WORK REQUEST —
Among the entries below, find the lines that hold the word "computer" and report them.

+++++

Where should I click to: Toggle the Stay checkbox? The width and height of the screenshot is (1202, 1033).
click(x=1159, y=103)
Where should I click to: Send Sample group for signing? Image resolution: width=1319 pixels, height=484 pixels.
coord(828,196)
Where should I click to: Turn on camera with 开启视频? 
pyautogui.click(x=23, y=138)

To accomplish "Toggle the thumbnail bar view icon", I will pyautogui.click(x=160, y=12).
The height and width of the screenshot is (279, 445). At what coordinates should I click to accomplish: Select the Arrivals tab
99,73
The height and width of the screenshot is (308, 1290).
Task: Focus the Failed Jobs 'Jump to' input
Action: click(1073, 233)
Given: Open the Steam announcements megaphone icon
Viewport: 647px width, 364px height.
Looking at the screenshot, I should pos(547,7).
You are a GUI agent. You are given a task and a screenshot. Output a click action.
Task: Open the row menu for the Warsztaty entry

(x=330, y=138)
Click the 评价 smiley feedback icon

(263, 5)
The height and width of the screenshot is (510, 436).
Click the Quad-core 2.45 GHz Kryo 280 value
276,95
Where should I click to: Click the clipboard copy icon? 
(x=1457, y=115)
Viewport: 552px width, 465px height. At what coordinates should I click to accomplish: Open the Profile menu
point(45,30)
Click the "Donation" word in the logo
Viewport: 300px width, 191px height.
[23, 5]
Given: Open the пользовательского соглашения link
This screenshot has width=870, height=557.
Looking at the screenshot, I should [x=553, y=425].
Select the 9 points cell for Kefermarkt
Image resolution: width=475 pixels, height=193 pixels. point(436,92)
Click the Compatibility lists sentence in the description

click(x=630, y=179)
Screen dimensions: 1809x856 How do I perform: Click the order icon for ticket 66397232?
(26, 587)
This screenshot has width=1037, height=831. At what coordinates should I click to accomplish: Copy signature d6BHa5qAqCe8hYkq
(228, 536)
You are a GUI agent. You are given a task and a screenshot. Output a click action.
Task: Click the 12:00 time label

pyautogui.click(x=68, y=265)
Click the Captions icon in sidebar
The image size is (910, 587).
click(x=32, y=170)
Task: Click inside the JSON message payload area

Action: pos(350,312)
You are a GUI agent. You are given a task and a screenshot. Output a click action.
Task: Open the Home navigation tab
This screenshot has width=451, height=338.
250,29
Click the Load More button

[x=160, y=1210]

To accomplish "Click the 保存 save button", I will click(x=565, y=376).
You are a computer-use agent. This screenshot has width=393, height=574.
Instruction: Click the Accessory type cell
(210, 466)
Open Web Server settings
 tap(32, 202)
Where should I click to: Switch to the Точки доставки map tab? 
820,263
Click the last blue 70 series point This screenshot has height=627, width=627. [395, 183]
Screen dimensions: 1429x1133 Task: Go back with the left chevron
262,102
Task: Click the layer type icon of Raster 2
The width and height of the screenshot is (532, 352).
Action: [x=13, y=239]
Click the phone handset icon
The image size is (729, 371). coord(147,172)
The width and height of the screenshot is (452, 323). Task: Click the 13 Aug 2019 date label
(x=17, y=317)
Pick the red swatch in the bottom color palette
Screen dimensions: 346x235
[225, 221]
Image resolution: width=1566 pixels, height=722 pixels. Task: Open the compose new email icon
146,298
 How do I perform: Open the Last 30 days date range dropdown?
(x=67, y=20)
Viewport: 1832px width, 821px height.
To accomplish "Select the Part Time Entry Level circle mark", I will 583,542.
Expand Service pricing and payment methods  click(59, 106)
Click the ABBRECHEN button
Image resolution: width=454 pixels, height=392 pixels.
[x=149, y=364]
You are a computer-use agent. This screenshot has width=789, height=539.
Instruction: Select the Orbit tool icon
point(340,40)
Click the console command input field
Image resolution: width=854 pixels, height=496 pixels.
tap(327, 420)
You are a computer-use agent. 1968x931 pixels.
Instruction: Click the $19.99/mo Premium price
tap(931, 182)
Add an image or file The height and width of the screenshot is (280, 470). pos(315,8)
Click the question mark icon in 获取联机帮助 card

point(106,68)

+++++

EXERCISE SOLUTION —
You are a computer-use agent. This screenshot has width=393, height=574.
You are a computer-use agent. This screenshot has width=789, height=539.
You are a computer-use agent. 1968x931 pixels.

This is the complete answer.